A multipronged approach to information security remains the best defense. This includes ongoing community awareness and shared ownership of the information security responsibilities, maintenance of institution-wide information security policies and procedures, physical security of information assets, and dedicated resources and technical tools to allow for prevention, detection, and remediation of issues. Institutions do not have to face this concern as isolated entities. As the information security field continues to mature, it remains ripe for peer, community, corporate, and law enforcement collaborations, which can keep costs down and allow for solution sharing.
Critical questions for Security include the following:
- How are IT leaders discussing growing threats and compliance needs with the campus community? How are they discussing expectations for privacy and confidentiality and the ways in which those expectations might change in the face of more significant information security threats?
- How is the IT organization engaging faculty, staff, and student communities to increase information security awareness and ownership? Are campus real-life incidents being used to create "lessons learned" and to prevent similar instances? Are low-cost educational programs being used — such as student video contests about social networking risks — to keep costs down and impact high? How is the effectiveness of awareness campaigns being measured?
- How is the right amount of campus information security investment being determined, and how does this amount compare with that being spent by peer institutions? Is the institution leveraging resources such as the EDUCAUSE Core Data Service in this regard?
- How are the options for an information security infrastructure being evaluated?
- Is the IT organization participating in and leveraging local, national, and global information security communities and resources such as the EDUCAUSE/Internet2 Higher Education Information Security Council (http://www.educause.edu/security), REN-ISAC (http://www.ren-isac.net), and the Internet Crime Complaint Center (http://www.ic3.gov/preventiontips.aspx)?
Issue #4: Teaching and Learning with Technology
Because teaching and learning technologies affect virtually every current educational environment, CIOs and other IT leaders encounter increasingly complex role expectations. Often these expectations conflict with each other. For example, the task of evaluating, providing, and sustaining effective academic learning technologies expands the CIO's job description, while he or she must also maintain responsibility for high-quality IT infrastructures, privacy, security, communication, and institutional information. More than ever, emerging trends pull IT professionals further into the academic mix, where they make decisions about the viability and scalability of a seemingly endless array of new instructional assets. These dynamic environments redefine the CIO as an indispensable learning technology resource for faculty members, departments, programs, colleges, and institutions that look to this CIO position for responsiveness and leadership in developing and maintaining quality educational programs.
A natural side effect of these trends is that IT leaders are cast in faculty-development roles, where they work with organizations such as faculty centers and other units that support effective pedagogical use of technology and the scholarship of teaching and learning.
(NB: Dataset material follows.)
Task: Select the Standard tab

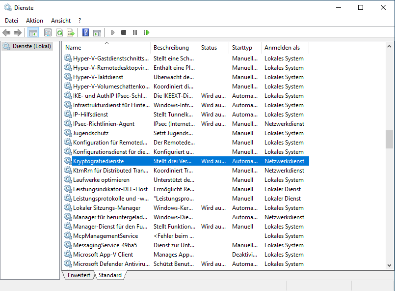Action: 110,275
They inherit responsibility for informing academic units about the potential value and challenges of the technologies that instructors and students consider for adoption. These expectations encompass multiple venues that accommodate varying modalities, including virtual environments. CIOs become primary for assisting academic units in developing evaluation protocols that provide authentic summative and formative information about institutionally supported and ad hoc technologies.
These instructional demands on CIOs play out in an environment of growing information fluency, bringing libraries, IT organizations, and academic units to a common ground where they assist students to effectively find, evaluate, and use information and to take active roles in the learning process. Helping the academic community to make sense out of the overwhelming amount of information that technology enables can create a boundary role for IT professionals: they can mediate the conversation among several loosely connected constituencies that embrace the information fluency concept but that define it differently in educational practice. The CIO's role in the assessment of student learning and in program evaluation is growing because technology plays a critical function in data gathering, analysis, and interpretation. Academic units turn to the CIO for counsel on technologies that support more reflective and authentic learning assessment methods such as simulations, e-portfolios, and evidence-based practice. All of these factors place CIOs and other IT leaders in an emerging and increasingly important position in the transformation of the educational enterprise.
Critical questions for Teaching and Learning with Technology include the following:
- How can IT professionals best meet the technology needs of the institution while providing and developing the best-possible institutional infrastructure?
- How can CIOs organize or participate in communities of practice to address strategic technology initiatives that include teaching and learning?
- How can IT leaders mediate the conversation about the academic needs of the community and the capabilities of various technology platforms?
- How can CIOs best advise the academic community about decision processes for assessing proposed instructional technologies?
Issue #5: Identity/Access Management
Every institution of higher education creates, licenses, and reposes data and resources that require controlled access, limited to certain individuals or groups. Moreover, legal and ethical constraints impose limits on access to student records, financials, research data, and other proprietary information. Accordingly, every institution needs a clearly articulated identity/access management (I/AM) strategy, linking physical and electronic identities. The goal of such I/AM policies and procedures should be to securely and seamlessly enable authenticated end users to access data and applications within an institution's extended network. Electronic identity is much more than just logon credentials — it encompasses everything institutions "know" about individuals and how that information is stored, shared, and utilized.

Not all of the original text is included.